The GlacioBasis monitoring programme at Zackenberg research station (NE Greenland): First achievements and long term plans

 

Michele Citterio, GEUS - Geological Survey of Denmark and Greenland (Denmark)
Andreas P. Ahlstrøm, GEUS - Geological Survey of Denmark and Greenland (Denmark)
Robert S. Fausto, GEUS - Geological Survey of Denmark and Greenland (Denmark)
Charlotte Sigsgaard, University of Copenhagen (Denmark)
Mikkel P. Tamstorf, National Environmental Research Institute, University of Århus (Denmark)
 

 

The Arctic is expected to undergo a marked warming in the coming decades, and a significant effort has been focused on collecting climate information on the Greenland ice sheet through the establishment of monitoring networks such as the US Greenland Climate Network (GC-Net), the Danish Programme for Monitoring of the Greenland Ice Sheet (PROMICE) and the Dutch Kangerlussuaq transect (K-transect). Recently, glaciers and ice caps have been identified as the major contributors of mass to sea-level rise in the 21st century. This outlook, and the present scarceness of field observations at glaciers and ice caps in Greenland, prompted the establishment of GlacioBasis, a new monitoring program started in 2008 and funded through the Dancea program at the Danish Ministry for Climate and Energy.
GlacioBasis will provide a continuous and consistent record of quantitative field observations at the A. P. Olsen Ice Cap (74.6° N, 21.5° W) and along the glacier tongue flowing down into the Zackenberg drainage basin. Two Automatic Weather Stations (AWS) at different altitudes in the ablation zone along the central flowline start operating in late March 2008. The main AWS will provide complete punctual energy balance, plus snow depth, ice ablation and GPS position. The main AWS can transmit quasi real-time data from the whole sensor suite to Copenhagen through an Iridium satellite link both during summertime and, at a reduced data rate, during wintertime. The second AWS collects a subset of parameters and provides the physical gradients needed for modelling. A third AWS will be set up in the accumulation zone during 2009. We give an overview of the AWS data that, after validation, will be made available to the scientific community.

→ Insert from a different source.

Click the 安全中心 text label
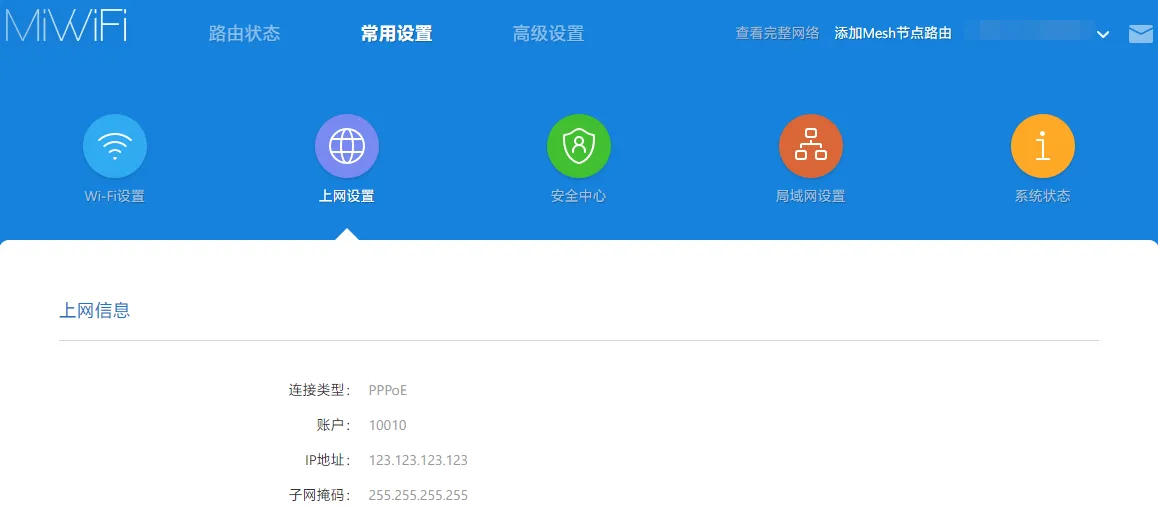This screenshot has height=508, width=1158. (579, 196)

GPS velocity surveys, ablation stake measurements and snow density from snow pits will be repeated every year, as well as GPR (Ground Penetrating Radar) surveys aimed at estimating the spatial variability of snow accumulation.

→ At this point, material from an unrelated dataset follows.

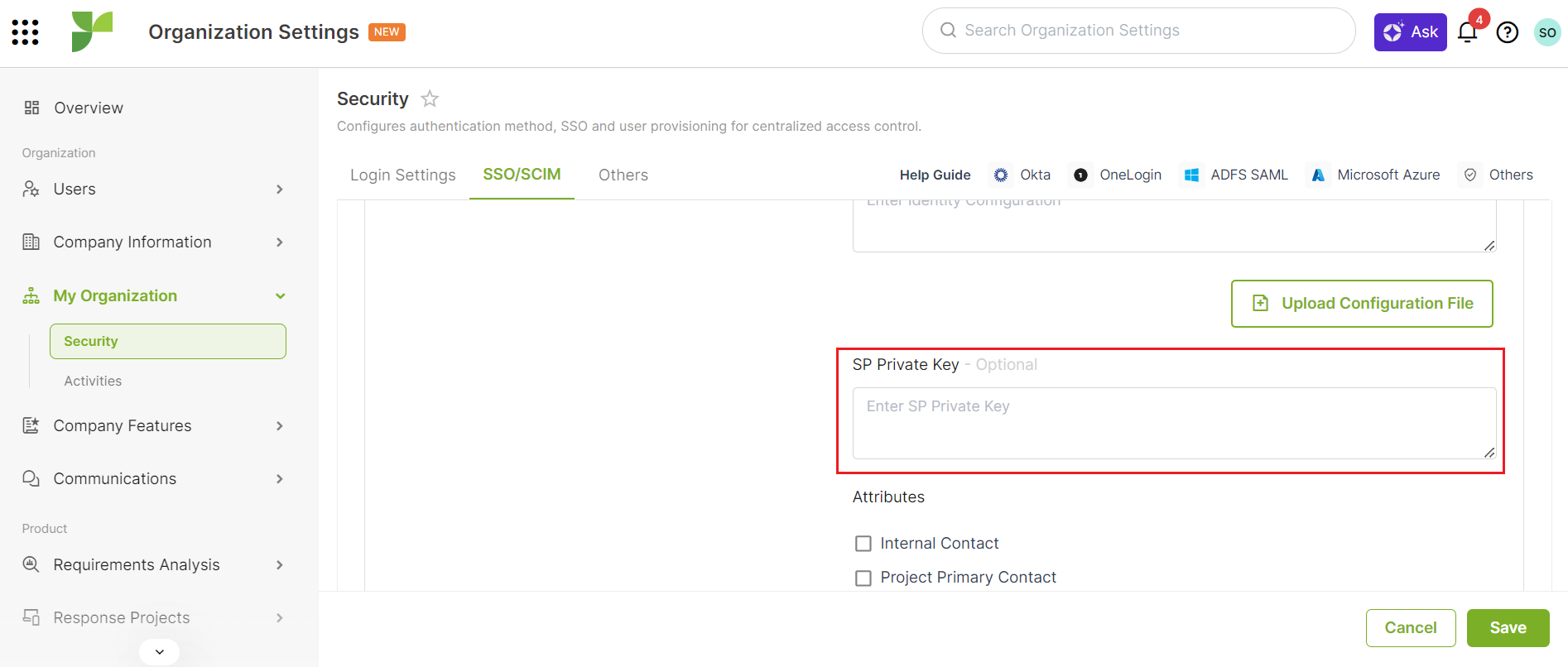This screenshot has width=1568, height=667.
Task: Open the apps grid launcher icon
Action: 25,32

Ice thickness and bottom topography will be obtained either by airborne or ground based lower frequency GPR in the coming years, and ASTER imagery is being acquired through the GLIMS Project.

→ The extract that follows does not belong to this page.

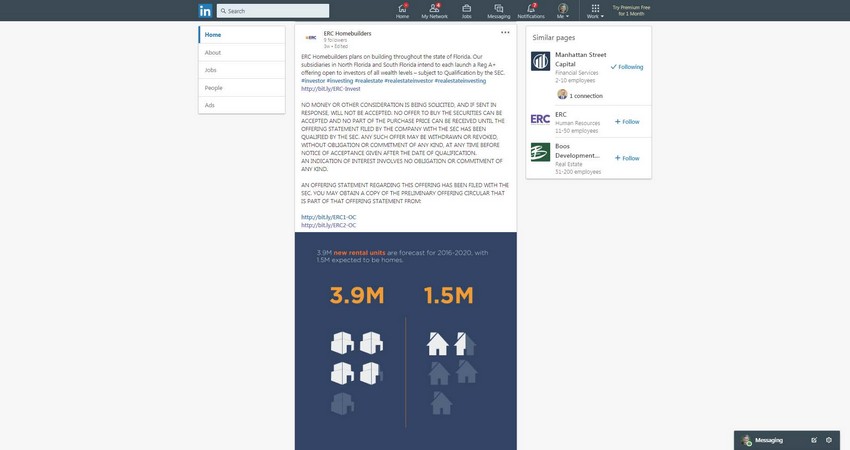Open the Home feed icon
Screen dimensions: 850x450
coord(402,11)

We present our results concerning the snow cover, and compare instrumentally measured ablation at the main AWS, simulated ablation and runoff from a distributed melt model, and observed river discharge.
GlacioBasis data complement the datasets produced by the other monitoring programs running in the area, such as gauge records of water discharge rates in the river system, snow cover outside of the glacierized area, and climatic data from the AWSs in the Zackenberg valley.
The IPY Overvintringsprojekt (ISICaB), supported by the Commission for Scientific Research in Greenland (KVUG), granted early access to the extensive facilities at the Zackenberg Research Station, owned by the Greenland Home Rule and operated by the Danish Polar Center, allowing GlacioBasis to be set up in the field well before the end of the accumulation season.